O jornal Extra revelou nesta sexta-feira (6), que os advogados da viúva de Gugu Liberato, Rose Miriam di Matteo, afirmaram que ela apresentava “quadro delirante paranoico” e estava em depressão quando assinou o documento que a tirou do testamento do apresentador.

++ Rose e Gugu mantinham conta conjunta, o que provaria união estável

A psicóloga Vera Lúcia Gonçalves atestou em um laudo que Rose estava sob efeito de remédios, cujo efeito colateral era “perda significativa de memória e sintomas dissociativos”, termo que, segundo ela, se refere a quando o paciente “não consegue juntar as ideias em decorrência de enorme estresse das doenças”. O laudo foi feito no dia 20 de fevereiro.
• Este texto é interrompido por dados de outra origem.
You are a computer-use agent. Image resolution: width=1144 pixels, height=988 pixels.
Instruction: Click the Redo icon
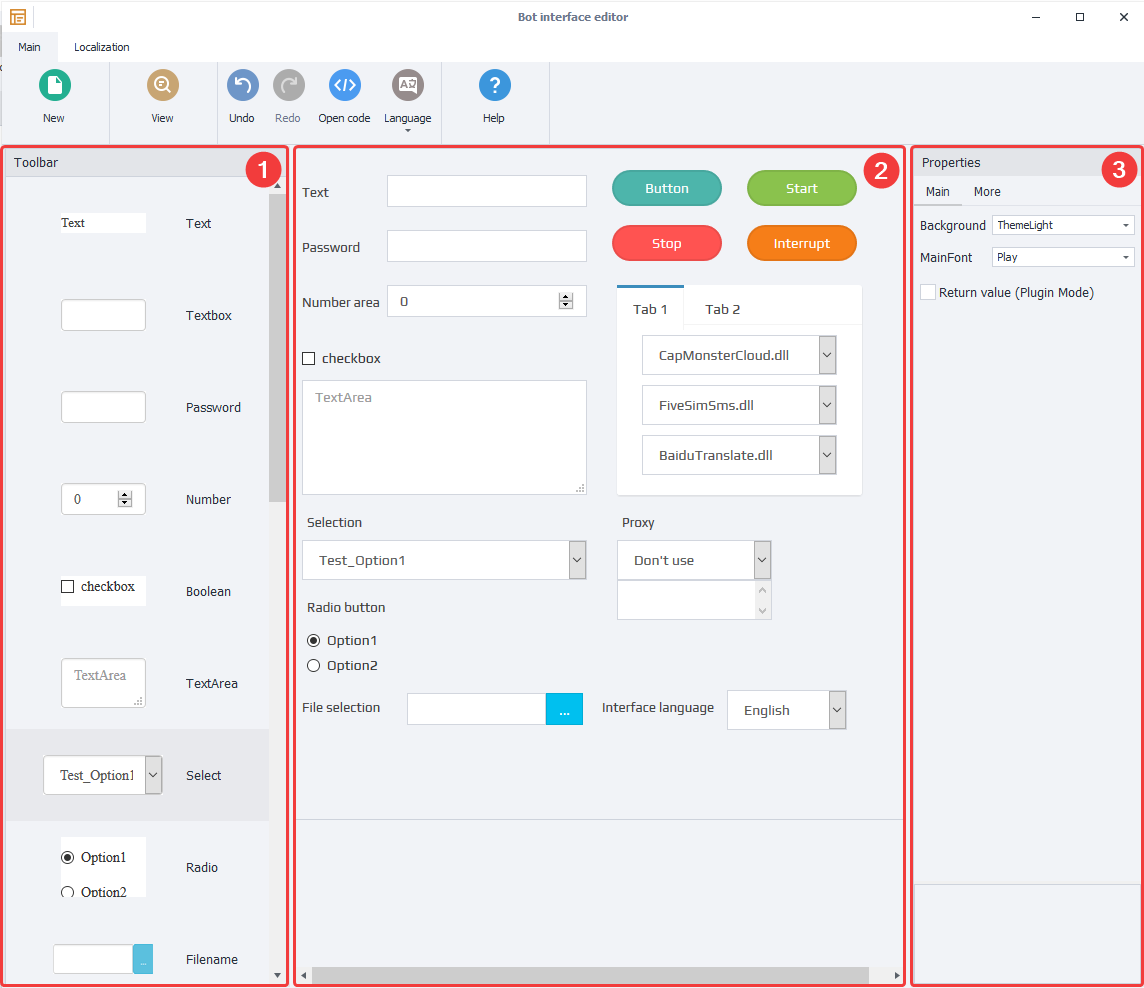click(x=288, y=85)
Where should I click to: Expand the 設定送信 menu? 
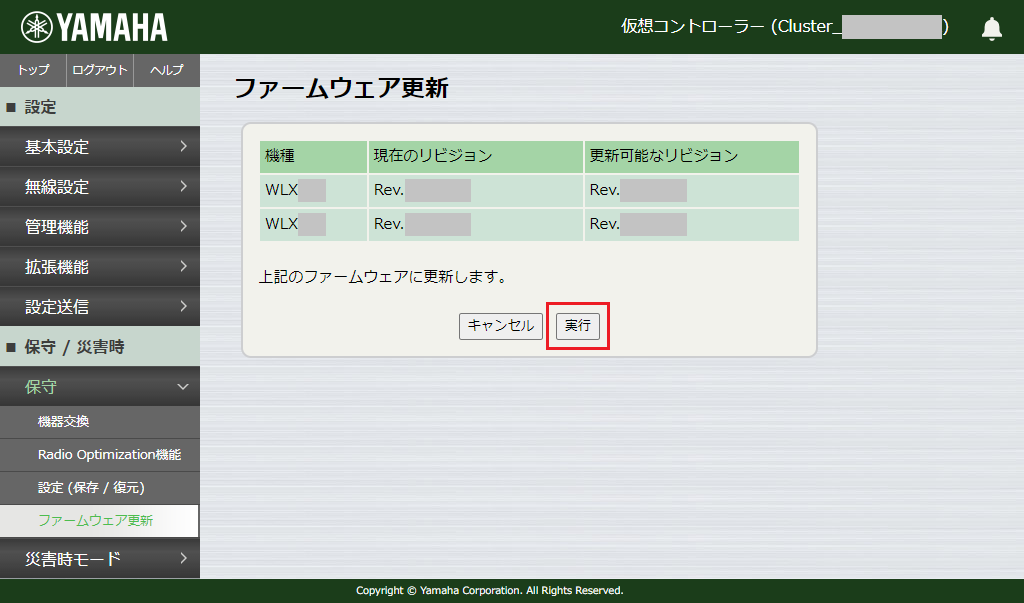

A defesa de Rose Miriam anexou ao processo cópias do prontuário de internação da paciente no hospital Albert Einstein, em São Paulo, em 2011, que menciona que ela não tinha um “casamento estável”.

“Paciente admitida na unidade para tratamento psiquiátrico, veio do Rio de Janeiro, onde reside. Possui três filhos, um de 9 anos e gêmeas de 7 anos. Não possui casamento estável. Refere chorando não ser uma boa mãe e sentir solidão. Há dois dias tentou suicídio. Mentiu para o médico que seus remédios haviam acabado e solicitou nova receita”, registra o relatório. Na ocasião, Rose teria ingerido “12 comprimidos de rivotril, 4 comprimidos de dramin, 10 comprimidos de dipirona e outros comprimidos que fez uso (sic) por ter encontrado pela frente”.

Rose luta para mudar o testamento do apresentador e ter direito a 50% de sua herança como cônjugue. Gugu tinha um patrimônio estimado em R$1 bilhão e ambos mantinham uma conta conjunta.